Meine Frage lautet nun, ob ich diese Calls machen sollte oder besser auf Gelegenheiten gewartet hätte, in denen ich selbst stehlen konnte?
Analyse der Calls
Sofern die Preisgeldstruktur nicht extrem flach war, gefallen mir beide All-In-Entscheidungen meines Lesers. Schauen wir uns seine Equity gegen die Handspektren an, auf die er seine Gegner setzte. (Übrigens erscheinen mir die Handspektren, die er seinen Gegnern zutraute, ziemlich vernünftig und sie sind geradezu typisch für diese Situationen.)
In der ersten Hand hielt er 77 und glaubte, mit einem Ass, einem Paar oder zwei beliebigen Bildkarten konfrontiert zu sein. Seine Hand ist dann 56 zu 44 Favorit gegen das Spektrum seines Gegners. (Solche Berechnungen können Sie etwa mit PokerStove anstellen.)
Mein Leser übermittelte nicht die exakten Stackgrößen, aber nehmen wir an, es wurde mit Blinds von 100/200, einem Ante von 25 und Stacks von 2.000 (10 BBs) gespielt. Geht ein Gegner All-In und Sie callen, riskieren Sie 2.000, um etwa 2.500 zu gewinnen, wodurch Sie Pot Odds von etwa 5 zu 4 bekommen. Unterm Strich sind Sie recht klarer Favorit in dieser Hand, bekommen also die richtigen Pot Odds für Ihren Call.
Bei der Analyse des Turnierstrategie kann der Begriff „Coinflip“ in missverständlicher Weise verwendet werden. Stehen die Chancen 50 zu 50, handelt es sich um einen Coinflip, aber wenn ein Spieler 55 zu 45 vorne liegt, besitzt er einen klaren Vorteil. Casinos gewinnen mit noch weniger Vorteil Milliarden von Dollars. Sind Sie mit 56 Prozent Favorit auf den Gewinn der Hand und bekommen 5 zu 4 für Ihr Geld, brauchen Sie einen sehr triftigen Grund, um dieses Risiko nicht einzugehen.
Auch in der Hand mit AQs war mein Leser 55 zu 45 Favorit gegen das Handspektrum seines Gegners. Wieder brauchte er einen zwingenden Grund für einen Fold. Wie sähe dieser aus? Der offensichtliche Fall wäre ein Super-Satellite. Nehmen wir an, Sie spielen ein Turnier, in dem die letzten neun Spieler einen Startplatz beim Main Event der WSOP gewinnen. Es sind noch zehn Spieler im Rennen und es wird an zwei Tischen mit je fünf Akteuren gespielt. Es wird Hand für Hand gespielt, mit anderen Worten ist das Turnier vorbei, sobald noch ein Spieler ausgeschieden ist und alle restlichen Teilnehmer gewinnen den gleichen Preis.
Nehmen wir an, die Stacks seien alle ziemlich gleich groß, wodurch jeder Spieler etwa eine Chance von 90 Prozent hat, einen Startplatz zu gewinnen (die aber leicht variiert, je nachdem, wo die Buttons gerade sind). Callen Sie als 55 zu 45 Favorit ein All-In, schießen Sie sich selbst ins Knie. Folden Sie, haben Sie eine Chance von 90 Prozent einen Startplatz zu gewinnen, während diese bei einem Call nur 55 Prozent beträgt.
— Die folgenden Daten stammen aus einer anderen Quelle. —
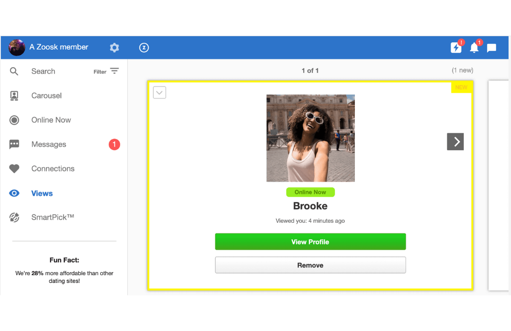Expand the dropdown chevron on Brooke's card
Image resolution: width=511 pixels, height=331 pixels.
pos(159,93)
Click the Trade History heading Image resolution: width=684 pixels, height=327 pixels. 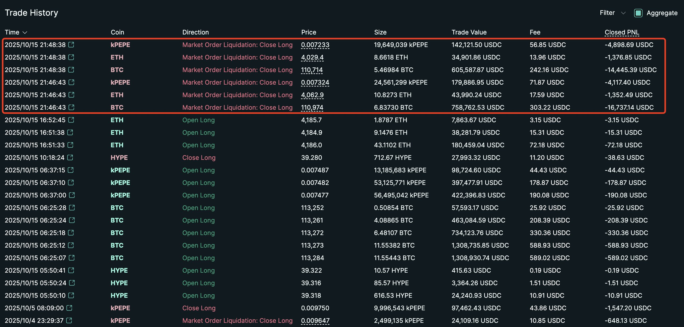click(31, 13)
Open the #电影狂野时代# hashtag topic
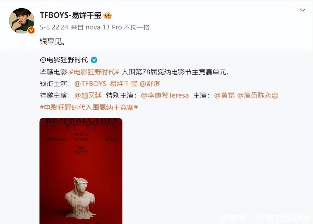This screenshot has height=224, width=313. click(x=94, y=72)
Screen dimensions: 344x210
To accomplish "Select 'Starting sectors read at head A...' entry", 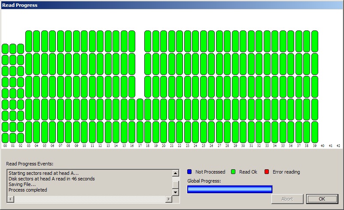I will pyautogui.click(x=43, y=173).
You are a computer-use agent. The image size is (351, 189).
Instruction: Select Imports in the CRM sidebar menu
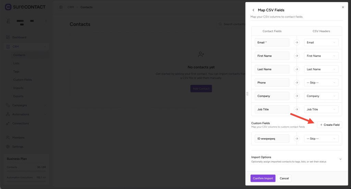(x=19, y=88)
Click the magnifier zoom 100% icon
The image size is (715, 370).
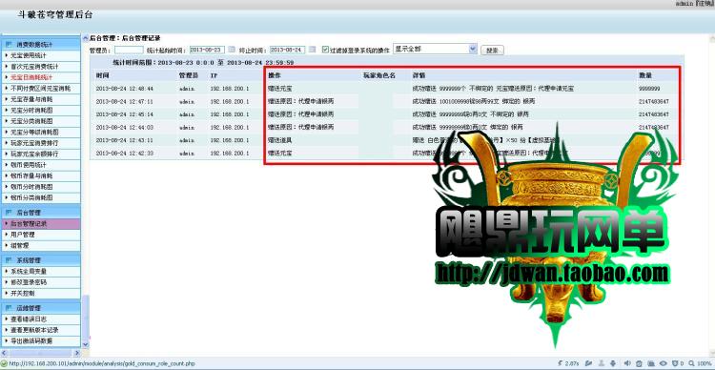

Die meisten Szenarien in Turnieren sind aber nicht annähernd so extrem. In der Regel erhalten bei einem Turnier die ersten beiden oder ersten drei Plätze den Löwenanteil des Preisgeldes und die weiteren Plätze werden relativ schlecht bezahlt. In diesen Turnieren besteht die beste Strategie in der Regel darin, auf Sieg zu spielen und nicht, sich durch Folds den Weg ins Preisgeld zu bahnen. Bietet sich Ihnen die günstige Gelegenheit, als 56 zu 44 Favorit einen Pot zu gewinnen, der Ihnen gute Pot Odds eröffnet, sollten Sie diese im Allgemeinen ergreifen.
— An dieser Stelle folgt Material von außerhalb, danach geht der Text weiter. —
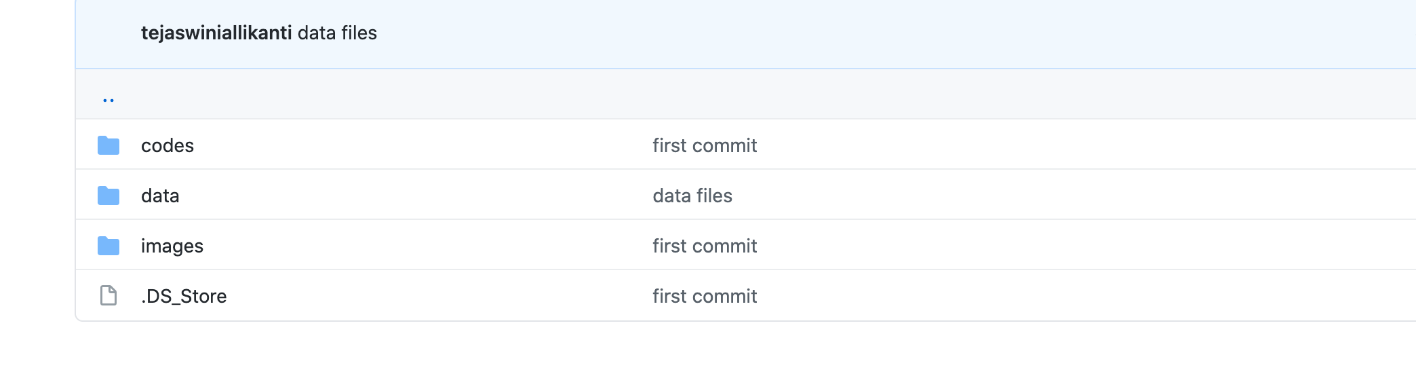Select the .DS_Store row in file list

point(1017,296)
Es ist unmöglich für mich, mit Sicherheit zu sagen, dass mein Leser die richtigen Entscheidungen in Turnieren trifft, da dies von den genauen Chipständen und der Preisgeldstruktur abhängt. Aber im Allgemeinen fahren Sie gut, wenn Sie sich in den meisten Turnieren und Situationen für einen soliden Vorteil entscheiden. Manchmal geht es schief, aber wenn es gelingt, gewinnen Sie viel häufiger ein Turnier, als wenn Sie in diesen Situationen immer folden. Und im Endeffekt gewinnen Sie damit auch mehr Geld.
Dieser Artikel erschien auf PokerOlymp am 19.09.2009.